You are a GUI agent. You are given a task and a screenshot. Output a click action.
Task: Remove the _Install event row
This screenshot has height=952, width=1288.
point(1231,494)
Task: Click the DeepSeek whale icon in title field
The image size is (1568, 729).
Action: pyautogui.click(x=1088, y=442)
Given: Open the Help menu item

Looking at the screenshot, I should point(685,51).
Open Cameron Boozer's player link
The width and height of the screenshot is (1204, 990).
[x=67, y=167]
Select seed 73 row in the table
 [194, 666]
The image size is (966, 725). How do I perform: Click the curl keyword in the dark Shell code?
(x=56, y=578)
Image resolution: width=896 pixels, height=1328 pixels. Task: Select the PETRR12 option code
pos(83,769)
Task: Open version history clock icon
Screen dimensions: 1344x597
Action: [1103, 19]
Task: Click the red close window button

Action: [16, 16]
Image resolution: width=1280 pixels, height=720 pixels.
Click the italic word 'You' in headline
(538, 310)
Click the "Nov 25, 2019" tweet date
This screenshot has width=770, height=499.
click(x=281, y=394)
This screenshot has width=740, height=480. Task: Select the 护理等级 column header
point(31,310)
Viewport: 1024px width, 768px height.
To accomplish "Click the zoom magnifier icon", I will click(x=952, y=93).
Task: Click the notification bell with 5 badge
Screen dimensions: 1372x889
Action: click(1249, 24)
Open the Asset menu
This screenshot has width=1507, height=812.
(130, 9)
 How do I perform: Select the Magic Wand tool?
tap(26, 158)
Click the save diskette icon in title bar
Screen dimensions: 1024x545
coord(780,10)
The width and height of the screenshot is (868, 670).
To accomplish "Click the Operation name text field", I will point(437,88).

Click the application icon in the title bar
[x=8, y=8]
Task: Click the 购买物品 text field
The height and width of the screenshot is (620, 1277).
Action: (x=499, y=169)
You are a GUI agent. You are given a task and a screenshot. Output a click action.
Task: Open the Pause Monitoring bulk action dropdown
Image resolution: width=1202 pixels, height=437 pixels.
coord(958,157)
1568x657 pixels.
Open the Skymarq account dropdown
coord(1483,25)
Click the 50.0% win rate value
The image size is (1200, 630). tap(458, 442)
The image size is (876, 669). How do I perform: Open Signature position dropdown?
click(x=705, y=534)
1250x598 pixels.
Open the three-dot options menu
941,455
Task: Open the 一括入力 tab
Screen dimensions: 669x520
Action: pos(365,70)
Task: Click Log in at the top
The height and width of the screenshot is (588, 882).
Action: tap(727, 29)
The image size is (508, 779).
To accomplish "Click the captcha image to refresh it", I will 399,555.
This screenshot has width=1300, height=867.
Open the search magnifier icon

....

> [Uit te voeren] Zet alle regels hierboven om in een JSON-lijst van strings, met één string per regel. Lege regels laat je weg.

> [Voltooide taak]
[
  "You are a GUI agent. You are given a task and a screenshot. Output a click action.",
  "Task: Remove the _Install event row",
  "This screenshot has height=952, width=1288.",
  "point(1231,494)",
  "Task: Click the DeepSeek whale icon in title field",
  "The image size is (1568, 729).",
  "Action: pyautogui.click(x=1088, y=442)",
  "Given: Open the Help menu item",
  "Looking at the screenshot, I should point(685,51).",
  "Open Cameron Boozer's player link",
  "The width and height of the screenshot is (1204, 990).",
  "[x=67, y=167]",
  "Select seed 73 row in the table",
  " [194, 666]",
  "The image size is (966, 725). How do I perform: Click the curl keyword in the dark Shell code?",
  "(x=56, y=578)",
  "Image resolution: width=896 pixels, height=1328 pixels. Task: Select the PETRR12 option code",
  "pos(83,769)",
  "Task: Open version history clock icon",
  "Screen dimensions: 1344x597",
  "Action: [1103, 19]",
  "Task: Click the red close window button",
  "Action: [16, 16]",
  "Image resolution: width=1280 pixels, height=720 pixels.",
  "Click the italic word 'You' in headline",
  "(538, 310)",
  "Click the \"Nov 25, 2019\" tweet date",
  "This screenshot has width=770, height=499.",
  "click(x=281, y=394)",
  "This screenshot has width=740, height=480. Task: Select the 护理等级 column header",
  "point(31,310)",
  "Viewport: 1024px width, 768px height.",
  "To accomplish \"Click the zoom magnifier icon\", I will click(x=952, y=93).",
  "Task: Click the notification bell with 5 badge",
  "Screen dimensions: 1372x889",
  "Action: click(1249, 24)",
  "Open the Asset menu",
  "This screenshot has width=1507, height=812.",
  "(130, 9)",
  " How do I perform: Select the Magic Wand tool?",
  "tap(26, 158)",
  "Click the save diskette icon in title bar",
  "Screen dimensions: 1024x545",
  "coord(780,10)",
  "The width and height of the screenshot is (868, 670).",
  "To accomplish \"Click the Operation name text field\", I will point(437,88).",
  "Click the application icon in the title bar",
  "[x=8, y=8]",
  "Task: Click the 购买物品 text field",
  "The height and width of the screenshot is (620, 1277).",
  "Action: (x=499, y=169)",
  "You are a GUI agent. You are given a task and a screenshot. Output a click action.",
  "Task: Open the Pause Monitoring bulk action dropdown",
  "Image resolution: width=1202 pixels, height=437 pixels.",
  "coord(958,157)",
  "1568x657 pixels.",
  "Open the Skymarq account dropdown",
  "coord(1483,25)",
  "Click the 50.0% win rate value",
  "The image size is (1200, 630). tap(458, 442)",
  "The image size is (876, 669). How do I perform: Open Signature position dropdown?",
  "click(x=705, y=534)",
  "1250x598 pixels.",
  "Open the three-dot options menu",
  "941,455",
  "Task: Open the 一括入力 tab",
  "Screen dimensions: 669x520",
  "Action: pos(365,70)",
  "Task: Click Log in at the top",
  "The height and width of the screenshot is (588, 882).",
  "Action: tap(727, 29)",
  "The image size is (508, 779).",
  "To accomplish \"Click the captcha image to refresh it\", I will 399,555.",
  "This screenshot has width=1300, height=867.",
  "Open the search magnifier icon"
]